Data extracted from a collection
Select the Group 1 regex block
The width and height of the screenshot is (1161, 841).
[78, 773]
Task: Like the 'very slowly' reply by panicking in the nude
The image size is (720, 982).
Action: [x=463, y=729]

▸ **EXERCISE REQUIREMENTS**
Your answer must consist only of the lines from the one with "Task: Like the" through the final line of the entries, each retyped exactly.

▸ **RESPONSE BOX**
Task: Like the 'very slowly' reply by panicking in the nude
The image size is (720, 982).
Action: [x=463, y=729]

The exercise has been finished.